The first taste of *true* violence in my life was when my friends were in my house (back when I was like 12 or 13 years old) and one of them pissed me off... I grabbed some kind of farm tool that looked like a demon's claw but it's METAL. They saw me with it and laughed, and the dude jokingly grabbed a metallic pole and assumed a fighting stance, giggling... But then I started swinging *with the real intent of killing him*. The moment they realized I was serious, ALL OF THEM STARTED RUNNING THEIR ASSES OFF. I was chasing them like crazy.

When they got out of the house, I hit the bicycle of one of the guys (who happens to be the toughest young mofo on the block, kind of like a miniature Kimbo.).

After that, I got into 15 or 16 different fights throughout the rest of my childhood. Sometimes I won, other times I lose. But I cherished every single moment of it like how a parent cherishes the moment his/her kid walks the first time, rides the bike the first time, or graduates college...

I was forced to stop fighting during an incident in my freshman high school when I brought a knife in school and literally threatened to kill a bully. I was stupid enough to expose the knife from a distance, leaving lots of opportunities for people to let the guy escape and have me reported to the school officials...

And after that, I repressed myself from any violence whatsoever...

But I miss the chaos. Now that I have a job and can afford to be independent, I have relished my freedom to lift weights and get stronger. And now that I actually joined a Muay Thai and BJJ gym, I can now "feel justified" to beat the living piss out of people.

It's not even about winning for me. And as far as "proving something" is concerned, that is absolutely absurd because I mainly base my ego with how much I can lift in the gym, NOT whom I can beat up.



Is it healthy for me to start my MMA career with this kind of bloodthirst? It gets the blood in my veins boil with excitement and passion.

*I cannot wait to start cracking people's skulls with my elbows, and breaking their ribs with my roundhouses.*

Is this healthy or do you think I should just quit?


----------



## UKMMAGURU (Nov 15, 2009)

The short answer is yes.


----------



## hixxy (Sep 7, 2007)

ViKtoricus said:


> But then I started swinging *with the real intent of killing him*. The moment they realized I was serious, ALL OF THEM STARTED RUNNING THEIR ASSES OFF. I was chasing them like crazy.


Dude you need help..


----------



## HexRei (Apr 27, 2007)

Feelings of power and violence aren't all that uncommon or wrong (imo) when watching MMA, but it's a huge problem if you're actually getting violent and can't control it. if that's the case, you're gonna hurt someone who doesn't deserve it, and yeah, that's wrong.

Can you control yourself?
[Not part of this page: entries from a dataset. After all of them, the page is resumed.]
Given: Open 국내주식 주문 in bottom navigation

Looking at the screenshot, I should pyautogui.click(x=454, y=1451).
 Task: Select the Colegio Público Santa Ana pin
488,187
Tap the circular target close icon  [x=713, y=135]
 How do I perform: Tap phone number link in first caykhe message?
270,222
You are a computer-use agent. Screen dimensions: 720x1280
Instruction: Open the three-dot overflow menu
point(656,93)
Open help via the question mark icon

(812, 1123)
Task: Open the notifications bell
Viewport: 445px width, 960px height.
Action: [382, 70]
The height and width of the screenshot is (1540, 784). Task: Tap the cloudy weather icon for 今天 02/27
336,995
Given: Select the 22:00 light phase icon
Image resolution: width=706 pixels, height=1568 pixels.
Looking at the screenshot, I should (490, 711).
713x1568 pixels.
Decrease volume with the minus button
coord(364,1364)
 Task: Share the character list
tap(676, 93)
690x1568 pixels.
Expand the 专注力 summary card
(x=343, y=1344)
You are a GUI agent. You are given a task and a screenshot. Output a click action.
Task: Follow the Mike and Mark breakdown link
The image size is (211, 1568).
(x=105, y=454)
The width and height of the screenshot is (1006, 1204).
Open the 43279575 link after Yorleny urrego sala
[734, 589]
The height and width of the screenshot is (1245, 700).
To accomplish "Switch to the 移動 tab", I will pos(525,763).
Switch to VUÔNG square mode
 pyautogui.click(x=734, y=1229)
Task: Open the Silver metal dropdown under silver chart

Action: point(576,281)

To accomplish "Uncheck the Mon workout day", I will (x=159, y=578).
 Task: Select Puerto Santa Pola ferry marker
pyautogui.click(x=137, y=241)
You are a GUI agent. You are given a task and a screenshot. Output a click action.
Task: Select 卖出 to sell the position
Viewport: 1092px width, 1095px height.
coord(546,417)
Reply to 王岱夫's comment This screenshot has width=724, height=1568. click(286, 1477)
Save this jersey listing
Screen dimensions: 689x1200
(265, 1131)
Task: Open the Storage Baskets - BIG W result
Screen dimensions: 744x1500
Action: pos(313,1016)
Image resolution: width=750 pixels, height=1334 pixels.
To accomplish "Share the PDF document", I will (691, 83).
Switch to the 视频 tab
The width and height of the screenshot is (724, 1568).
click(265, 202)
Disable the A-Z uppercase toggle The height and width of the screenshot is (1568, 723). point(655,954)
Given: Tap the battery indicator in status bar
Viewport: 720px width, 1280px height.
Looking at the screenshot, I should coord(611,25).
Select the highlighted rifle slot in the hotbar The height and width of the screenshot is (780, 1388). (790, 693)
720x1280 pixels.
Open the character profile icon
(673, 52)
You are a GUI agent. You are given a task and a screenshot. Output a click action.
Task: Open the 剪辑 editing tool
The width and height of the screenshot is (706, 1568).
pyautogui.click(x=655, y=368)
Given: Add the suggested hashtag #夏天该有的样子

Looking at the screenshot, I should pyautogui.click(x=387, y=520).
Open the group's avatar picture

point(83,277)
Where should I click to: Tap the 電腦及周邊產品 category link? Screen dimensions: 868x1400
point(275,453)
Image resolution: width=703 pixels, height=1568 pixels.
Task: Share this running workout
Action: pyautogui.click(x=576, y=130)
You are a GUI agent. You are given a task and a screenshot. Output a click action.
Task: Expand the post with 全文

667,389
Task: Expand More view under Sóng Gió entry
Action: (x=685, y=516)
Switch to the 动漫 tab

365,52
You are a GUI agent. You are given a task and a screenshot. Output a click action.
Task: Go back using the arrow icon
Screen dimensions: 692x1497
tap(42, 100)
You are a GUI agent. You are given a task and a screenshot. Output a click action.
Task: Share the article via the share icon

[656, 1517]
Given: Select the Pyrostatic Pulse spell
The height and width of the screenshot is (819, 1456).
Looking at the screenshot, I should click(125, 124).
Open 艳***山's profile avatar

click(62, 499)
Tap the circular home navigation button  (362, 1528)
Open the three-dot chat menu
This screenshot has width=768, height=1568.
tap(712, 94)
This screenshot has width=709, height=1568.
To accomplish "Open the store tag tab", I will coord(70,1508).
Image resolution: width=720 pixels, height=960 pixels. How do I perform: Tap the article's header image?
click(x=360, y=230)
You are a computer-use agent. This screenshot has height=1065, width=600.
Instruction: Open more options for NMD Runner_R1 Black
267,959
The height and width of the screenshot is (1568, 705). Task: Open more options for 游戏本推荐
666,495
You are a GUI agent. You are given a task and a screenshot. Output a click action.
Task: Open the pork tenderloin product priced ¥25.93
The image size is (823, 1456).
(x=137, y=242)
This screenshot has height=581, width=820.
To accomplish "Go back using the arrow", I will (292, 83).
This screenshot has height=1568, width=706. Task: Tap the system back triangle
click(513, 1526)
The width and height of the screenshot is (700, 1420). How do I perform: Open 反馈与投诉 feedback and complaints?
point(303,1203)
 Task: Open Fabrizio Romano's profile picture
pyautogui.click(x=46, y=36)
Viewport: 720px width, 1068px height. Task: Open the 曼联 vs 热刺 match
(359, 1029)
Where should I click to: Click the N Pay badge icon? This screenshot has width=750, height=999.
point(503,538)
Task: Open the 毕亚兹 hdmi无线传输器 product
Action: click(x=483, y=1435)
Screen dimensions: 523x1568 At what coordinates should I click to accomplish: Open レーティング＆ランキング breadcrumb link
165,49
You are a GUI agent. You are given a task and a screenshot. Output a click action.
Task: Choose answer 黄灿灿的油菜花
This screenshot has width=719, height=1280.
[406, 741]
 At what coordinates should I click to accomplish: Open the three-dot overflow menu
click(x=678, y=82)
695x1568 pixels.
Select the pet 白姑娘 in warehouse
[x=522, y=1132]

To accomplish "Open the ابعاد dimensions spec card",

If not, you need to stop watching MMA. NO ONE and I mean NO ONE is gonna buy "well I was watching a fight and just couldn't help myself" as an excuse when you're in jail for assaulting or killing someone.


btw, lol if this is a troll


----------



## osmium (Mar 6, 2007)

http://en.wikipedia.org/wiki/Sadistic_personality_disorder


----------



## xeberus (Apr 23, 2007)




----------



## Leed (Jan 3, 2010)

xeberus said:


>


For me it was the opposite. :thumb02:


----------



## osmium (Mar 6, 2007)

The bloodlust is the issue not liking a sport because it contains violence. What you are describing is abnormal behavior and a mental disorder. You should seek a diagnosis and guidance from a mental health worker as something like this will eventually end or ruin your life and/or the life of someone else.


----------



## HexRei (Apr 27, 2007)

I don't think they have a psychological classification for internet trolls quite yet.


----------



## oldfan (Mar 14, 2010)

I think it all depends on your definition of violence.:confused05:







Judging by this video, you'll be OK:thumb02:


----------



## osmium (Mar 6, 2007)

HexRei said:


> I don't think they have a psychological classification for internet trolls quite yet.


Even if he is making this up it wouldn't be trolling. This isn't really something that will generate anger or frustration. 

It doesn't matter on my end anyways there aren't any repercussions for responding seriously to the topic. So either he isn't lying and should take my advice or he is lying and my post isn't of any benefit to him either way it has zero impact on my life.


----------



## Rockstar189 (Dec 14, 2006)

Interesting post. Puts my own anger problems into perspective


----------



## HexRei (Apr 27, 2007)

osmium said:


> Even if he is making this up it wouldn't be trolling. This isn't really something that will generate anger or frustration.
> 
> It doesn't matter on my end anyways there aren't any repercussions for responding seriously to the topic. So either he isn't lying and should take my advice or he is lying and my post isn't of any benefit to him either way it has zero impact on my life.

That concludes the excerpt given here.